Merdeka belajar yang konon katanya mentransformasi dari semboyan Ki Hajar Dewantara pun belum mampu menjawab akan pertanyaan-pertanyaan yang ada. Prakteknya pada lapangan, guru hanya mendengar
presentasi dan menghardik karya siswanya tanpa
pembenaran yang konkret demi suatu pengembangan. Yang seharusnya sekolah
adalah taman mencerdaskan penerus bangsa, tetapi menjadi ladang yang
menggiurkan bagi pasukan kolektor amplop coklat.
Siswa terpaksa mengeluarkan nominal yang
tak murah demi menimba ilmu di meja sekolah lembaga-lembaga formal. Dari sini muncul pertanyaan, apakah sekolah tak mampu meyakinkan
wali murid bahwasanya sekolah mampu mengantarkan anak didiknya menjadi sosok
yang mampu bersaing di kemudian hari?
Lalu harus lari kemana siswa-siswa yang
dikatakan memiliki background keluarga menengah ke bawah yang nafkah
diberikan ayah hanya cukup untuk makan hari ini dan esok hari? Ketika siswa lari ke perkumpulan-perkumpulan di luar sekolah, malah distempel perkumpulan ini mengajarkan pemberontak
kebijakan? Hahaha, lelucon masa kini.
Dalam
konteks ini, ada beberapa guru yang dijuluki sebagai
pahlawan tanpa jasa,
kini pun, secara hipokrit hanya sebuah
perkumpulan penjual jasa. Menjadi
rahasia umum bahwa permasalahan tetap pada ekonomi. Tapi apa nasib penerus
bangsa dijudikan demi mengisi dompet yang semakin hari kian mengering? Lantas bagaimana kita mampu
menjawab akan tantangan Indonesia Emas 2045? Apa penerus bangsa akan terus
menjadi korban oknum-oknum
yang menawarkan suaranya dengan nominal agar terpilih.
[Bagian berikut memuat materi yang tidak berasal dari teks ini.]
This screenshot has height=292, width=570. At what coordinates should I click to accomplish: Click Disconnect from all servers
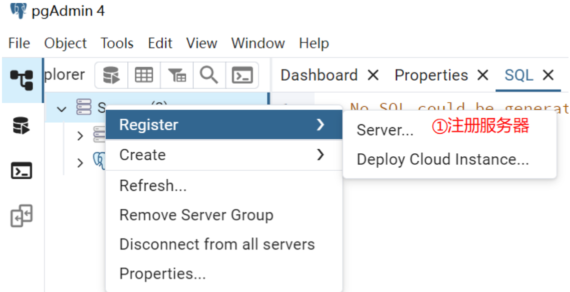pos(216,244)
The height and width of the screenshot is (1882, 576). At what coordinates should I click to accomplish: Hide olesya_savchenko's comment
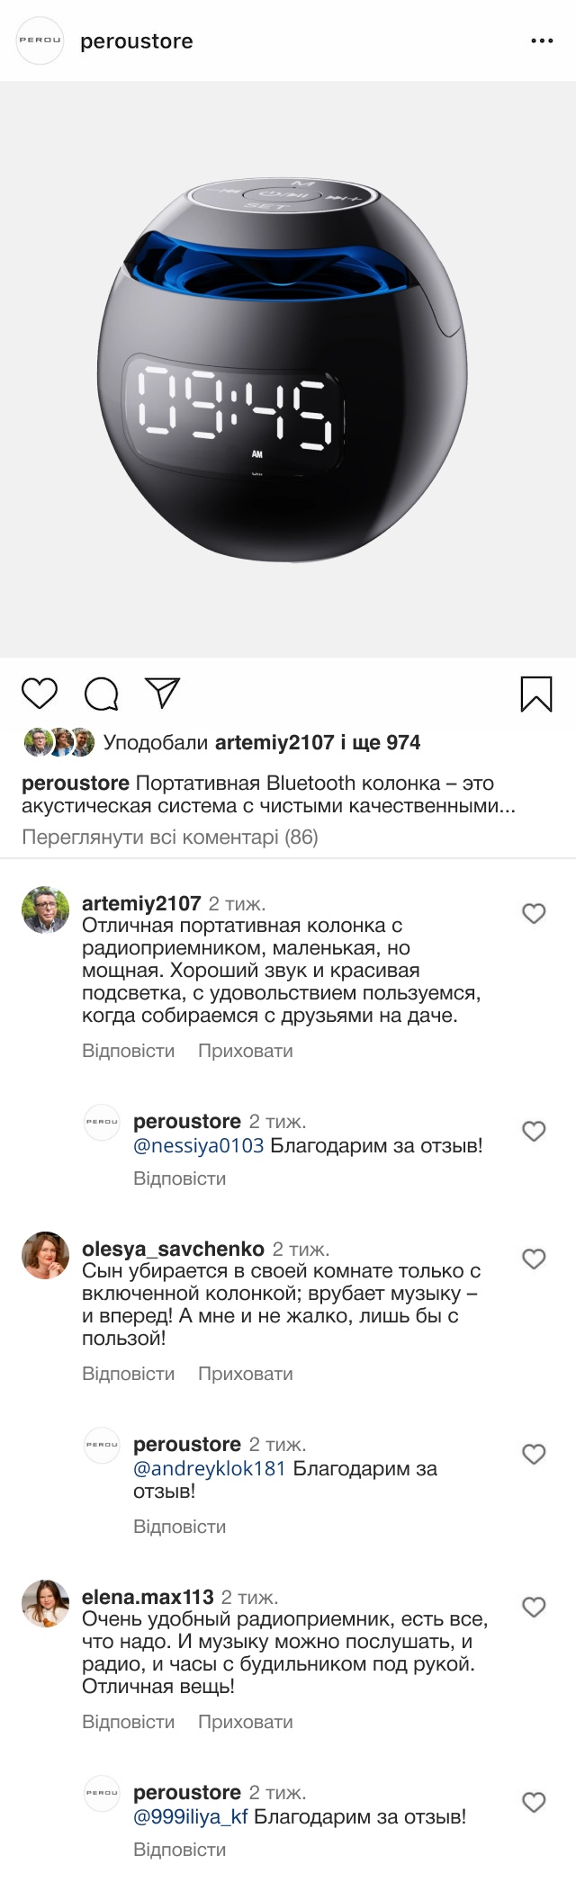245,1374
Muhammad Darwis pun sadar, bahwasanya beliau memiliki pandangan
pendidikan harus membekali peserta didik dengan pengetahuan dan keterampilan yang dibutuhkan untuk
mencapai kemajuan bersama. Dengan
pemikiran tersebut, Muhammad Darwis mendirikan Amal Usaha Muhammadiyah di sektor
pendidikan.
Lika-liku
yang dihadapi Darwis
bukan lah hal yang mudah,
beliau mengorbankan sebagian hartanya demi mencerdaskan umat dan bangsa. Hal tersebut jauh berbeda
dengan penerapan oleh cucu beliau masa kini. Beberapa Darwis muda saat ini saling berebut jabatan
demi mengenyangkan isi perut anak istri di rumah. Bahkan, bisa jadi terus-menurus mengeruk
dompet wali murid tanpa
ada timbal balik yang setara.
Teringat dengan
perkataan dari salah satu penyair indonesia Wiji
Thukul, “Apabila usul ditolak
tanpa ditimbang, suara dibungkam, kritik dilarang tanpa alasan, dituduh
subversif dan mengganggu keamanan, maka hanya ada satu kata: lawan!”
Dalam
konteks pendidikan, kita melawannya dengan apa?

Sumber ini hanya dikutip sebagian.